What this task involves
Once the images are set aside, return every entry exactly.

Excerpted records
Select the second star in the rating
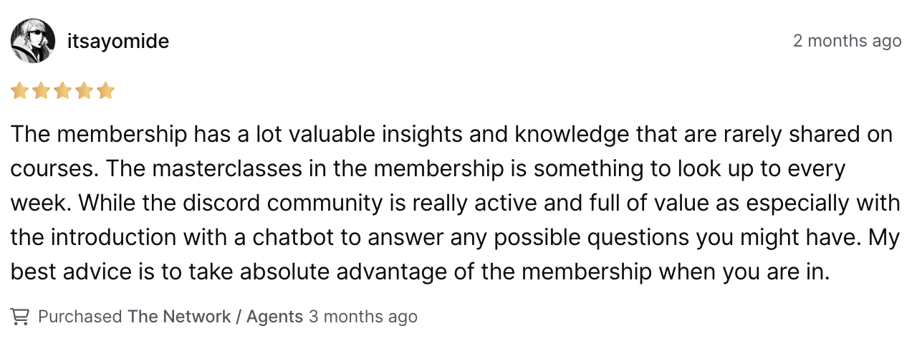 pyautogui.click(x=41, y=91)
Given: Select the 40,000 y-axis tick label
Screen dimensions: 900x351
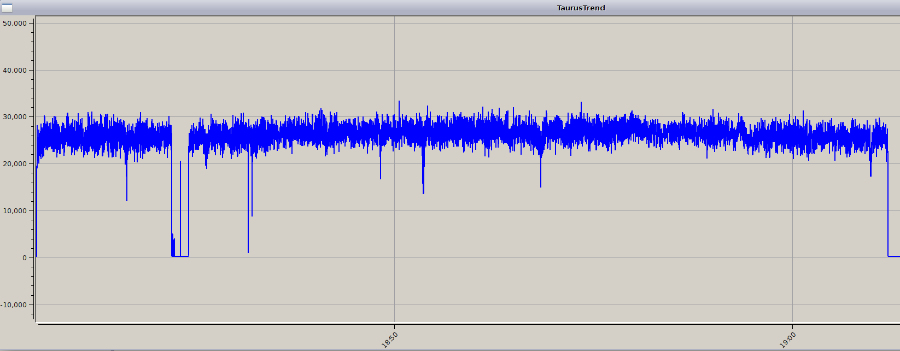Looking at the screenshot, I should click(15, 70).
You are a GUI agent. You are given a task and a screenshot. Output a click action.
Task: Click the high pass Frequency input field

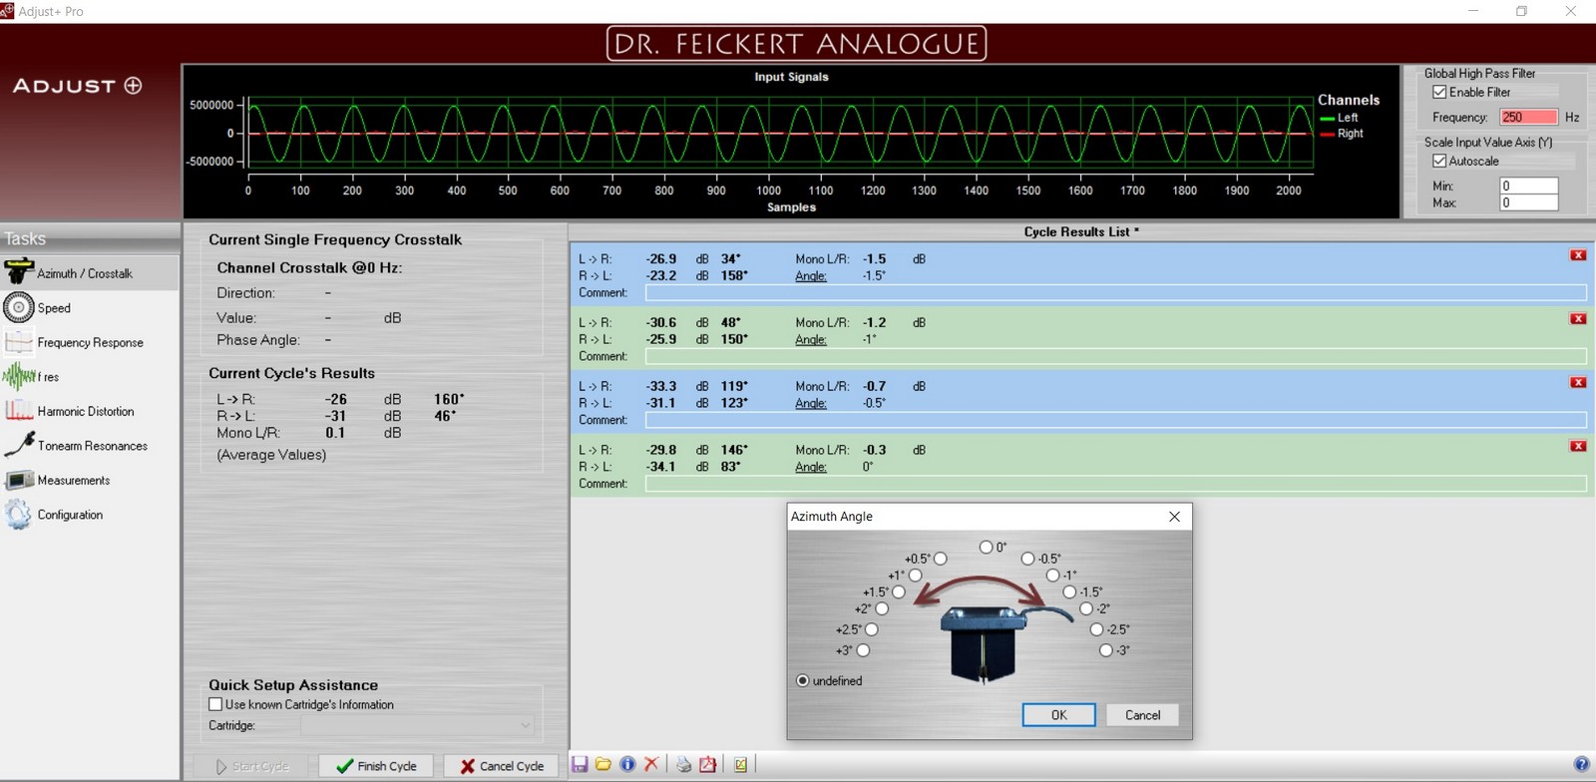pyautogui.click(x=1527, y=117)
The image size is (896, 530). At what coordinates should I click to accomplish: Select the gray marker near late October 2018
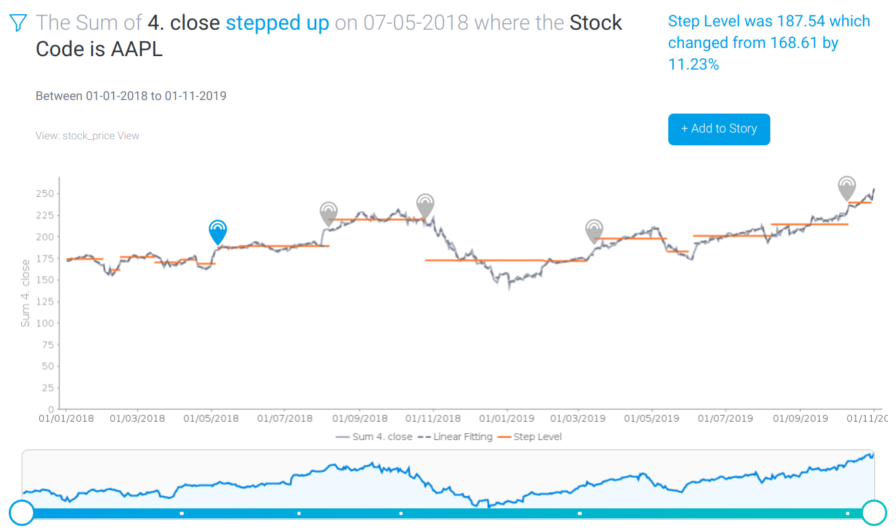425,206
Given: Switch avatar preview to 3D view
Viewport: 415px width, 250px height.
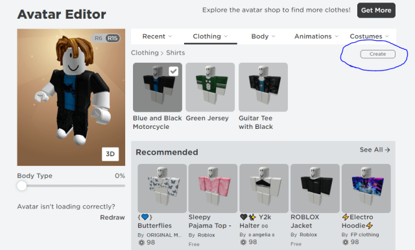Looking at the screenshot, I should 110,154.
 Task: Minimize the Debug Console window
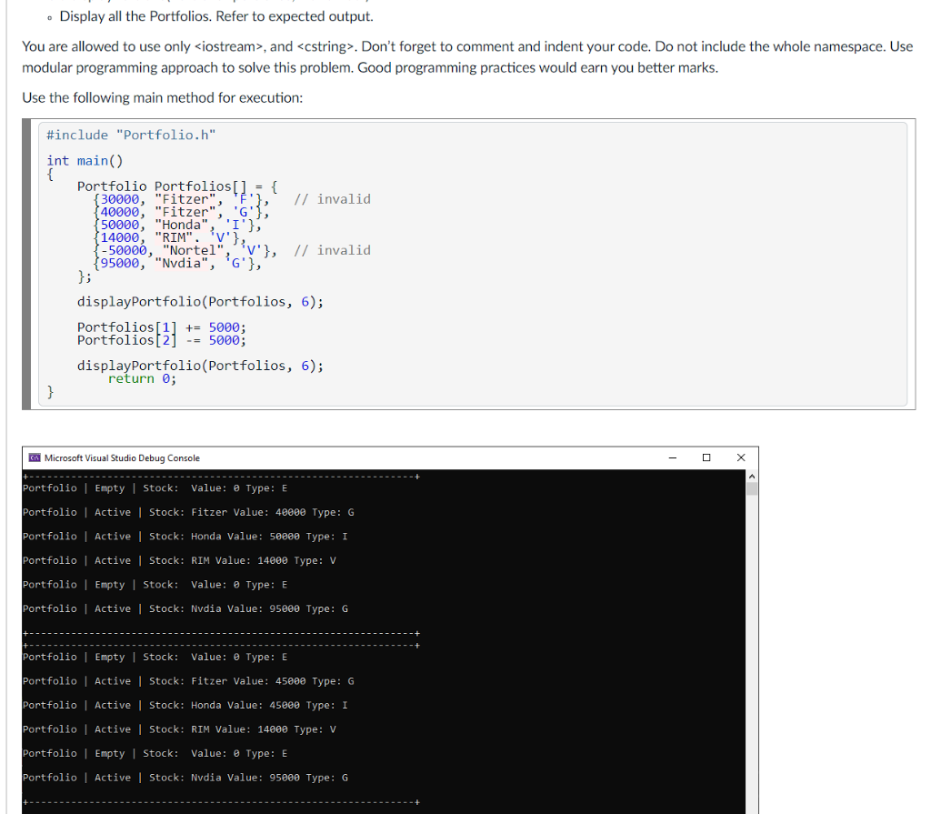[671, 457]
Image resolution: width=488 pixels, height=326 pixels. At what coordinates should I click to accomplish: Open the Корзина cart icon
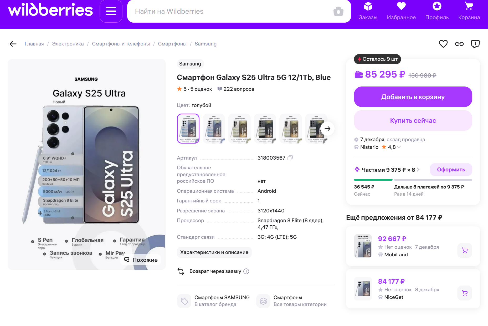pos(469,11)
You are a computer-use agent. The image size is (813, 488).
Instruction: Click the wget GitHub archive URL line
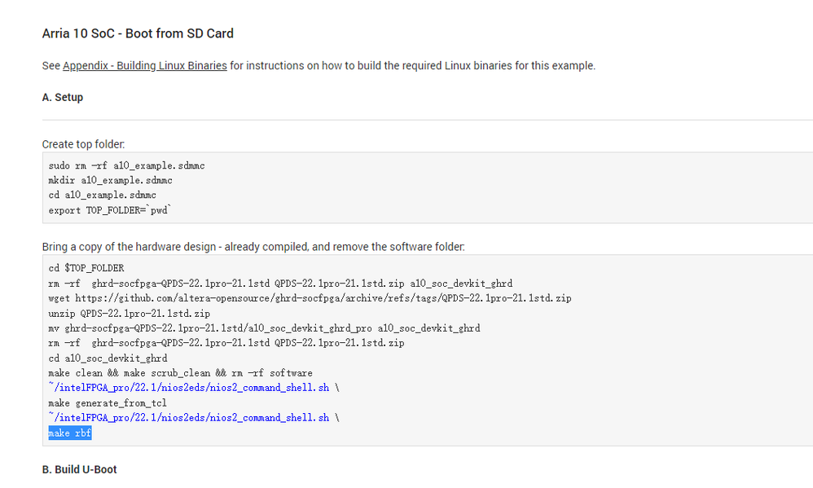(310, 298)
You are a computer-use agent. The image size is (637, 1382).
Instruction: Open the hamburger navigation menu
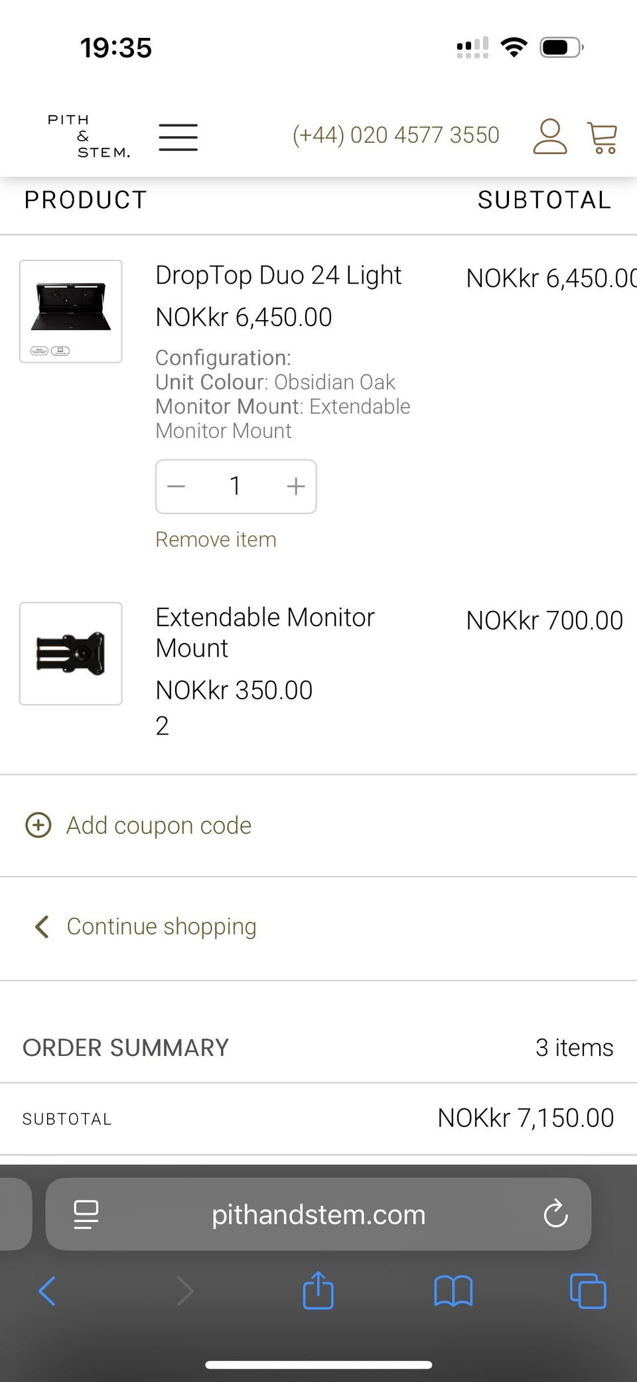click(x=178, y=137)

Answer section
Select the second star in the rating
 pyautogui.click(x=41, y=91)
Given: Select the 40,000 y-axis tick label
Screen dimensions: 900x351
Looking at the screenshot, I should click(15, 70).
You are a GUI agent. You are given a task and a screenshot. Output a click action.
Task: Click the high pass Frequency input field

pyautogui.click(x=1527, y=117)
The image size is (896, 530). At what coordinates should I click to accomplish: Select the gray marker near late October 2018
425,206
Given: Switch avatar preview to 3D view
Viewport: 415px width, 250px height.
Looking at the screenshot, I should 110,154.
 Task: Minimize the Debug Console window
[671, 457]
Image resolution: width=488 pixels, height=326 pixels. At what coordinates should I click to accomplish: Open the Корзина cart icon
pos(469,11)
You are a computer-use agent. The image size is (813, 488).
Instruction: Click the wget GitHub archive URL line
(310, 298)
You are a computer-use agent. The image size is (637, 1382).
Instruction: Open the hamburger navigation menu
click(x=178, y=137)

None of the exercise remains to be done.